WATCH LIVE: Concord police warn residents of swarm of aggressive bees
Concord police warned residents to stay away from Hitchcock Drive over the weekend.
This incident is extremely rare, but as Africanized bees move north, as they've done since 1956 from Brazil, they will intermix with our local bees, but there may be a way to control them.
Mount Diable Beekeepers Association Norm Lott is an expert in anything bee-related. He drove to Concord over the weekend to try and catch many bees believed to be Africanized. "For us in the area it was very extreme. They're not aggressive either, they're hyper defensive," he said.
Lott managed to catch several bees to take to UC Davis to verify their DNA.
These are not Africanized bees, which are smaller than the gentle European kind. Still they are known to attack in large numbers.
That's what happened last Friday to Alex Janke's son, an experienced beekeeper in Concord. The bees swarmed as soon as he opened the hive. "Then this swarm of bees remained in the neighborhood and they started getting everybody. They got me, they got my wife, they got my grandson," beekeeper's father Alex Janke said.
They aren't meant to be here but in 1956 the African bee from South Africa was brought to Brazil. Beekeepers there thought they could produce more honey. They ended up mating with the local bees becoming what is now known as the Africanized bees. They have been moving north ever since.
"They kind of slowed in coming up to our area. They kind of stalled in Bakersfield for a long time. In the last 150 miles it took about 10 years, but they are still progressing," Lott said.

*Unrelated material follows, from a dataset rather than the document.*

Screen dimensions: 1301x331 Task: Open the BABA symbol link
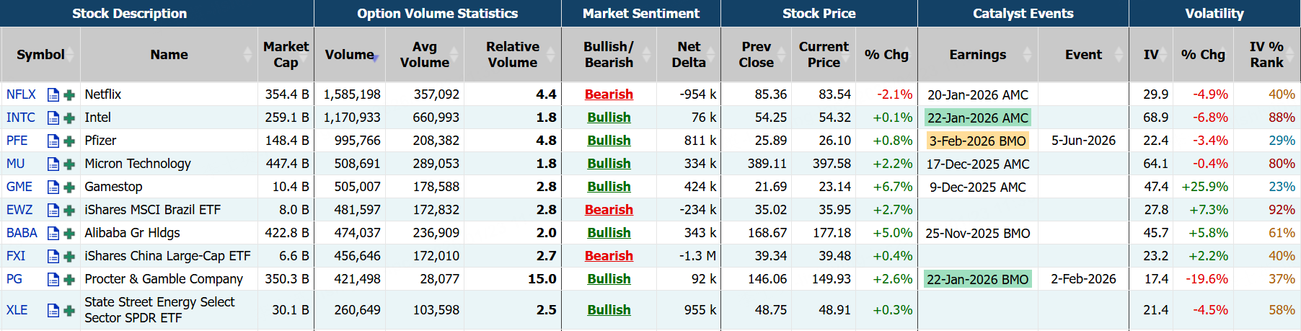[22, 233]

Somehow these bees invaded the original hive. Once the hive was exposed, they began stinging people and killing two small dogs.
It took the owner of the hive three days to get rid of it. He said there is a way to manage the Africanized bees.
"It's kind of why we need more beekeepers is to be able to monitor that and then re-queen with a gentle queen," Lott said.
A gentle queen would then begin the process of recolonizing the hive.